[Start of section]
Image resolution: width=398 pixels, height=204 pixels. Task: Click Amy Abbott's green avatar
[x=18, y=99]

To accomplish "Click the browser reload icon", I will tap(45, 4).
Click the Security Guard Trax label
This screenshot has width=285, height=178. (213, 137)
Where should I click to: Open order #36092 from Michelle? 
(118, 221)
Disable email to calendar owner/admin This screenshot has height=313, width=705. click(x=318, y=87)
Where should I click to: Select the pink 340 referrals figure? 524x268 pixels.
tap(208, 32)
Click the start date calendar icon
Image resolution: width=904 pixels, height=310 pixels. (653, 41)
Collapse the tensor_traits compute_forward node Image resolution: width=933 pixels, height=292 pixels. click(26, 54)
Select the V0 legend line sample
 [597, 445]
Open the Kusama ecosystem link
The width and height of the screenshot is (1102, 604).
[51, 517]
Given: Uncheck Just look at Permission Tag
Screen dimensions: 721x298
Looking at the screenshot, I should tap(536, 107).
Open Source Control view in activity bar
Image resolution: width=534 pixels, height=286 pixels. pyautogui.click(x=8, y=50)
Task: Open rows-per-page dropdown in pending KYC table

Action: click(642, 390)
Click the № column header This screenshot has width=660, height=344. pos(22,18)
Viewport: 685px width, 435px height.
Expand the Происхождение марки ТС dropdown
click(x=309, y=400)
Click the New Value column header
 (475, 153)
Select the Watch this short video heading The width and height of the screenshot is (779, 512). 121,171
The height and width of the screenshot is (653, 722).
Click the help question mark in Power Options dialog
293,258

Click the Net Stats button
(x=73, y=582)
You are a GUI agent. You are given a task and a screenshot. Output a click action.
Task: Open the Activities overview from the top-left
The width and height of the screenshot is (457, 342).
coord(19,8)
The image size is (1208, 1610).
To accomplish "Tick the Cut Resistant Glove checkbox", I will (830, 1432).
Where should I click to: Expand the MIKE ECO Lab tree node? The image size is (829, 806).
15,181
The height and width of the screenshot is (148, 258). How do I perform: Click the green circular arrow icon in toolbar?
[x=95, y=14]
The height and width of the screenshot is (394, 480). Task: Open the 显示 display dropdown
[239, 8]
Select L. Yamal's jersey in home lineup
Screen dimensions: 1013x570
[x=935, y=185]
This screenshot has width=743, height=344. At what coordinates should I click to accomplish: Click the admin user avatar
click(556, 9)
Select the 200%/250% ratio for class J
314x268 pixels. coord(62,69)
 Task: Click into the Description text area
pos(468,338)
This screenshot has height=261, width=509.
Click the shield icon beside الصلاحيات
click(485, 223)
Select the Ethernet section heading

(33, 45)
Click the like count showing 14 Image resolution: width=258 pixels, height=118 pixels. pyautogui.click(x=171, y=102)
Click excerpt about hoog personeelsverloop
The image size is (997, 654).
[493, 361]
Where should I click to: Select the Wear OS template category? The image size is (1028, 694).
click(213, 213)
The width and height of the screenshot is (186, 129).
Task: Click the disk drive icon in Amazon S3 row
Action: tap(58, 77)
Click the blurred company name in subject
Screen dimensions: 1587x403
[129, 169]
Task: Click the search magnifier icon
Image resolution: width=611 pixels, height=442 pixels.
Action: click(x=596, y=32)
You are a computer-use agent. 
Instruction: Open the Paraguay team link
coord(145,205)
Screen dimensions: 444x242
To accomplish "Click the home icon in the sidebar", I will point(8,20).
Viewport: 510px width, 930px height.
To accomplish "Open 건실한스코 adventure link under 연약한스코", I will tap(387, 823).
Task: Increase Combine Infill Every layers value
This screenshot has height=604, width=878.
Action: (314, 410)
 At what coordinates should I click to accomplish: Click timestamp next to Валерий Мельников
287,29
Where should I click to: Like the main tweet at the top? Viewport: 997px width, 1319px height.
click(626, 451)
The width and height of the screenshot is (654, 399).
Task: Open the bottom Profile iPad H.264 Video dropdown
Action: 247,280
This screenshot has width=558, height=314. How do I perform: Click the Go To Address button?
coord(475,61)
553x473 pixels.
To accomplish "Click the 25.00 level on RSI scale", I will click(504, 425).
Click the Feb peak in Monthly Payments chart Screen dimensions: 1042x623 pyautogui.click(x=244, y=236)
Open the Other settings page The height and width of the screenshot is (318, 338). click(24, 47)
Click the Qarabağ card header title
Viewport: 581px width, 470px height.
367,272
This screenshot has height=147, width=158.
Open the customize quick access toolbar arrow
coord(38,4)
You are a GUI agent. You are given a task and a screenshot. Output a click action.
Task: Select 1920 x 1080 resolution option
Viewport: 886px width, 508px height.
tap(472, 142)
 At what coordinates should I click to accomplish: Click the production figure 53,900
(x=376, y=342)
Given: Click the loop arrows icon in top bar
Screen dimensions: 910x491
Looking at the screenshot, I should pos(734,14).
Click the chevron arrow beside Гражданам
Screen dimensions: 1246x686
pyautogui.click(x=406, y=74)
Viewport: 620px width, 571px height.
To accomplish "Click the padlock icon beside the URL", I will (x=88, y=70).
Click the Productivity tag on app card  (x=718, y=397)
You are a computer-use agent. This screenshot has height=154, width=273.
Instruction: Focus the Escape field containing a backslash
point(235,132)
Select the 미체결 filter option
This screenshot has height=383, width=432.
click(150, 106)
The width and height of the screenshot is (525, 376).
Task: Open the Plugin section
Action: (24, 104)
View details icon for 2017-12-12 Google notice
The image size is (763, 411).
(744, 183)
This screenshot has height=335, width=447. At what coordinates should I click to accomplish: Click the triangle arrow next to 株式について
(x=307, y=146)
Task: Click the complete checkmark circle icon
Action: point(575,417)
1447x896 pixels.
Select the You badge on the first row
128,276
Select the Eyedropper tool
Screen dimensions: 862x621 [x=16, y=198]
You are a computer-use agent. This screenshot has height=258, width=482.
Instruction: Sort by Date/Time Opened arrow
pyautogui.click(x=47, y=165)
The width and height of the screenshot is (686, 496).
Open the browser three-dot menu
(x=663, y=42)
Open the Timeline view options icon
[End of section]
Check each line of the listing above for the word "home". Then state how many lines have it, and nothing further.

2